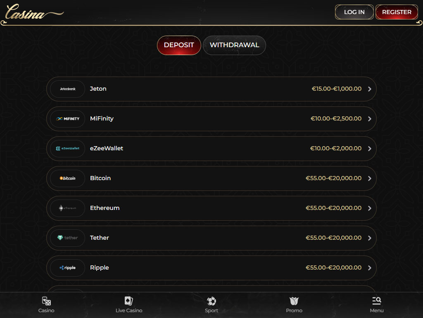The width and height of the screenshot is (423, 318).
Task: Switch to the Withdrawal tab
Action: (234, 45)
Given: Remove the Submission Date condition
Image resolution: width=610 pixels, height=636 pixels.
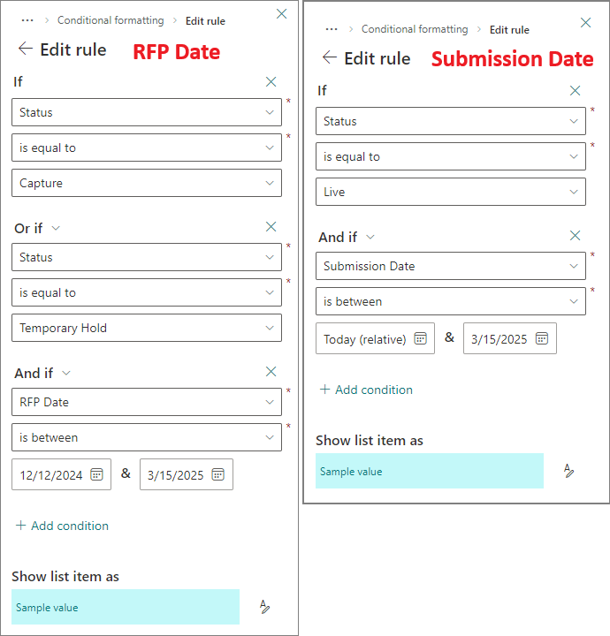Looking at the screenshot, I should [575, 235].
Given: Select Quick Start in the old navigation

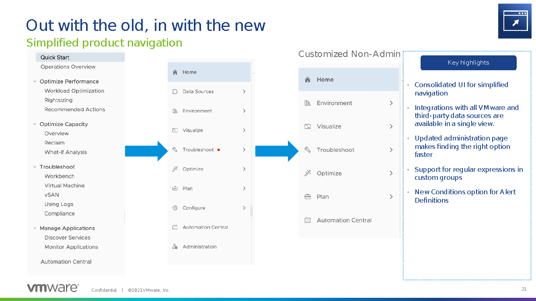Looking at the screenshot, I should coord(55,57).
* * *
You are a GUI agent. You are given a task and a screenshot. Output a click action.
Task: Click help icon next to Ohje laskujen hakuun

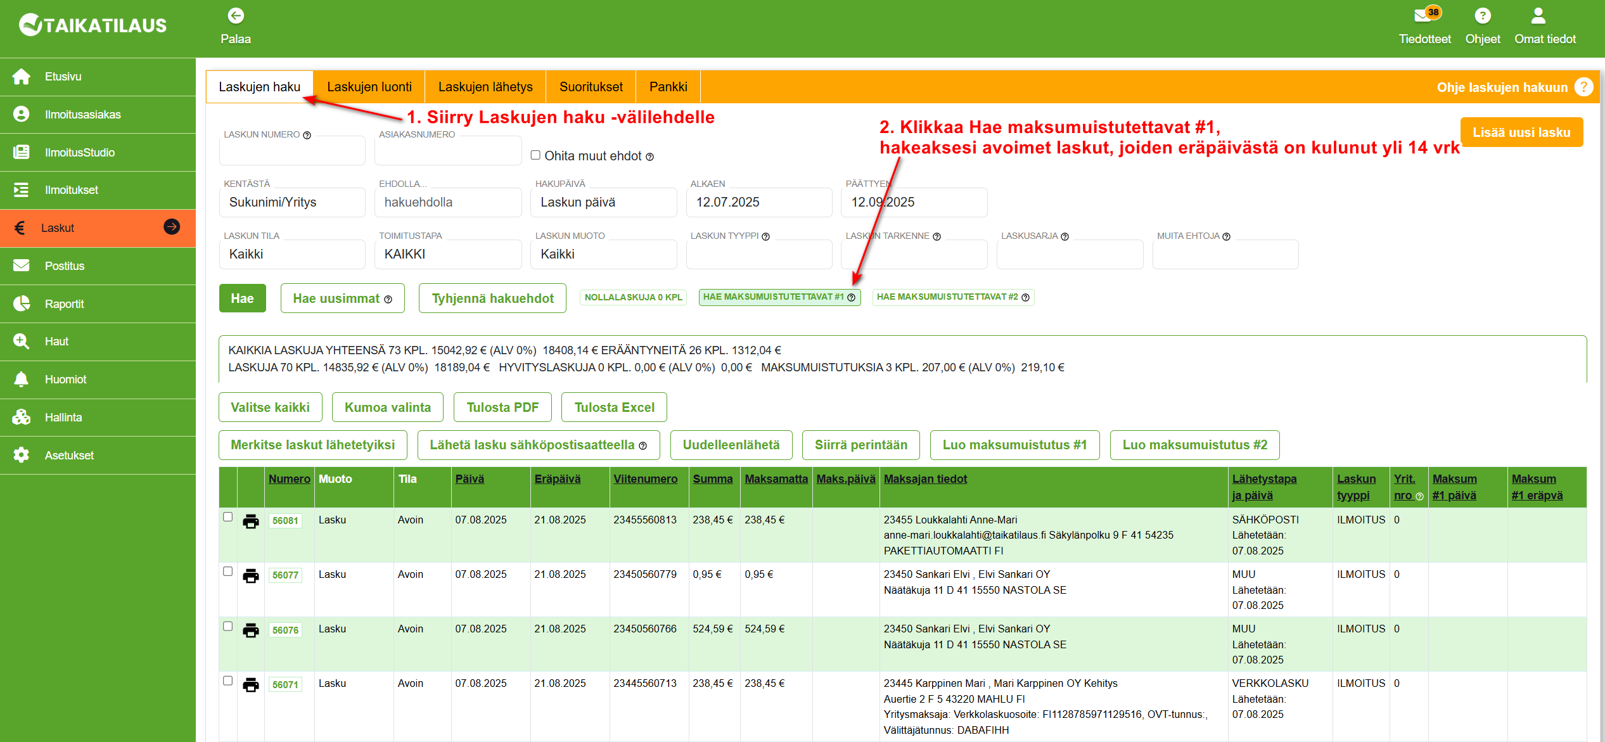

- [Your objective]: With the first line being the one containing "You are a GUI" and the last line the one containing "Task: Click help", transcribe exactly the lines above that fall in that range.

- [Finished task]:
You are a GUI agent. You are given a task and a screenshot. Output a click action.
Task: Click help icon next to Ohje laskujen hakuun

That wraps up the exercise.